Summit Hotel Properties executives lowered the company's revenue expectations for 2024 due to softening leisure demand in the summer, but the combination of an urban rebound and selective asset sales has helped the company maintain broader earnings expectations.
Speaking during the company's second quarter earnings call, President and CEO Jonathan Stanner noted his company benefited from strong group demand in the quarter, which boosted mid-week performance in urban hotels.
"We've experienced broad-based demand growth in our urban portfolio, highlighted by Indianapolis, Cleveland and Charlotte, which all experienced double-digit [revenue per available room] growth during the second quarter," he said.
The company lowered its full-year RevPAR projections by 1.25% at the midpoint, now projecting a range of 1% to 2.5%, while dropping its projections for adjusted earnings before interest, taxes, depreciation and amortization for real estate by 1% at the midpoint, now calling for a range of $188 million to $196 million.
"Last summer's trends to greater international travel and cruises have largely continued into this year, creating some additional headwinds into domestic leisure travel," he said. "While our top-line assumptions have moderated for the second half of the year, we made only a minor adjustment to our adjusted EBITDA [for real estate] range, which highlights the strength of our efficient operating model and our ability to drive hotel EBITDA growth and margin expansion despite lower revenue growth expectations."
Trey Conkling, executive vice president and chief financial officer, said controlling costs is going to be what determines success for Summit and similarly positioned hotel REITs for the balance of 2024.
"Moderating expense growth was a key driver of strong second quarter results and represents the fourth consecutive quarter that expenses have exhibited a more normalized cadence representative of a stabilized cost structure," he said.
Asset Sales
During the quarter, the company sold three properties for a total gross price of $84 million.
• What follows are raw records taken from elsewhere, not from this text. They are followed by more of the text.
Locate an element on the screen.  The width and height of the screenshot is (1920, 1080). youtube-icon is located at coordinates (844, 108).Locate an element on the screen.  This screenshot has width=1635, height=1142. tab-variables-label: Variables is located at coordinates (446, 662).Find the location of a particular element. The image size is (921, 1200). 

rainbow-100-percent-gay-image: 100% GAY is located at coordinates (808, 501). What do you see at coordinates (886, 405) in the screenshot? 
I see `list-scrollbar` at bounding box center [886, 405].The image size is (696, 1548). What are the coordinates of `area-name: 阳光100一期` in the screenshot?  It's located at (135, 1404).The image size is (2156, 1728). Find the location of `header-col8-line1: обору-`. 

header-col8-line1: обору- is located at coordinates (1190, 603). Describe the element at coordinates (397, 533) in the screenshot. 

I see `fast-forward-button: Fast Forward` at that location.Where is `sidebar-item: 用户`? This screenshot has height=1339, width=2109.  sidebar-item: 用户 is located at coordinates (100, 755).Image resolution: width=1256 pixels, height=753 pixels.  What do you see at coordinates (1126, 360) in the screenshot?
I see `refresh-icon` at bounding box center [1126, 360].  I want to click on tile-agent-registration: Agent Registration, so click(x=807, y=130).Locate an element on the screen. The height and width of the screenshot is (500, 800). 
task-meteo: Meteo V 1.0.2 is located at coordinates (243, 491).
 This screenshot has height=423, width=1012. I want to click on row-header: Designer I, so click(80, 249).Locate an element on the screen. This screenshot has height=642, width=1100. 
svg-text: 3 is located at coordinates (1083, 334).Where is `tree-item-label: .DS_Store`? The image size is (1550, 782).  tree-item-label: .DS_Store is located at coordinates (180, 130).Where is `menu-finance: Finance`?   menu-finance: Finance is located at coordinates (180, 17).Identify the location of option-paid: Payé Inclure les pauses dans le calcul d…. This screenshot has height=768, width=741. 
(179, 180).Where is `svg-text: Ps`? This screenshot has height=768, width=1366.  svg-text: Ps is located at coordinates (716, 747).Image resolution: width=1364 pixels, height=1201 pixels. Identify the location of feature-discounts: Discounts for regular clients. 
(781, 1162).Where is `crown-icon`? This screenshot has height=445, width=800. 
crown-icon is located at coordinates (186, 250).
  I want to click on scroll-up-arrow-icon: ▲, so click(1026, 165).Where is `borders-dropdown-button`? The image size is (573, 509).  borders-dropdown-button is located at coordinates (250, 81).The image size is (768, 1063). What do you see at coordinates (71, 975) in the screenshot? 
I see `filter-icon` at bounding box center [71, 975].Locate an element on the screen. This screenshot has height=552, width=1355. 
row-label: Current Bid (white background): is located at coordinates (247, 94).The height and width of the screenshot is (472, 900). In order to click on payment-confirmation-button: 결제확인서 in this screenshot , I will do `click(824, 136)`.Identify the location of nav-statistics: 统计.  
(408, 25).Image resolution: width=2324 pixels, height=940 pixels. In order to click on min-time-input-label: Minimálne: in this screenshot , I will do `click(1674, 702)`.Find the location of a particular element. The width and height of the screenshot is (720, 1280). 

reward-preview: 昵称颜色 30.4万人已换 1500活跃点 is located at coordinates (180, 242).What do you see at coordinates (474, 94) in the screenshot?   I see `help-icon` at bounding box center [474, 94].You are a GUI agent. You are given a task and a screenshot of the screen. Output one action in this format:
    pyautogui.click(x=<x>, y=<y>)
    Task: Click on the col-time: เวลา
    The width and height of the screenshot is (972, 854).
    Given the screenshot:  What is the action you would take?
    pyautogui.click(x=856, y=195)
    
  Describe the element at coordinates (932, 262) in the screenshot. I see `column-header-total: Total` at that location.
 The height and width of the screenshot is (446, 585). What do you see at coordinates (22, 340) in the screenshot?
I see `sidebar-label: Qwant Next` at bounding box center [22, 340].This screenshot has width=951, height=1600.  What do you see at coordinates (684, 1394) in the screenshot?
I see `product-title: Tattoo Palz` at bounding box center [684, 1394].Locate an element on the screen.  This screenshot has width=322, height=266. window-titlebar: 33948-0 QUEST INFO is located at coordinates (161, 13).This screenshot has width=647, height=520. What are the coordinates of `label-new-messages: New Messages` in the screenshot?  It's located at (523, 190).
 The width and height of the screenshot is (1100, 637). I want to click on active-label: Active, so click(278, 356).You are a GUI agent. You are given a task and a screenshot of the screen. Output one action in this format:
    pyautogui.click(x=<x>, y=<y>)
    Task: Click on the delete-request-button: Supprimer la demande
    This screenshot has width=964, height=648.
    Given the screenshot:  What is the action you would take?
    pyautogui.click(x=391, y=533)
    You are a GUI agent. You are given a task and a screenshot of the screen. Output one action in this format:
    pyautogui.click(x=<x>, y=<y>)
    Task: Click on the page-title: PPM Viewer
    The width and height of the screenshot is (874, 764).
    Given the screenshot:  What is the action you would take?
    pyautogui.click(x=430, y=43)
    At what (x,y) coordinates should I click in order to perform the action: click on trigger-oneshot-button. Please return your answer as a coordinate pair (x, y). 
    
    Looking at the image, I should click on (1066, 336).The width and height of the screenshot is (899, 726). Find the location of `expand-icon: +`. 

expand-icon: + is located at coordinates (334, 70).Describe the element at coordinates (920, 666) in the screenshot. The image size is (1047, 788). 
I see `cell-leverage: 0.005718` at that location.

The three hotel include the dual-brand Courtyard and SpringHill Suites New Orleans Warehouse Arts District — which combined have 410 rooms and sold for $73 million — and the 119-room Hilton Garden Inn College Station, which traded for $11 million.
Stanner noted the company was focusing on delivering its balance sheet with proceeds from the sales, and also noted the hotels had roughly $44 million in required capital expenditures saved by selling them.
In all, the company has sold nine hotels for $131 million over the last 15 months.
Second-Quarter Performance
Stanner said the company saw strong performance in the quarter, with RevPAR up 3.4% year over year for the full quarter, with 4.5% growth in April and 6.5% growth in May. Occupancy was the primary driver of growth in the quarter, up 2.4%
Hotel EBITDA grew 7% in the quarter to $73.1 million with net income of $30.8 million.
The company reported $193.9 million in total revenues in the quarter, compared to $194.5 million during the same quarter the prior year.
As of press time, Summit's stock was trading at $6.349 per share, down 6.6% year to date. The NYSE Composite was up 10.5% for the same period.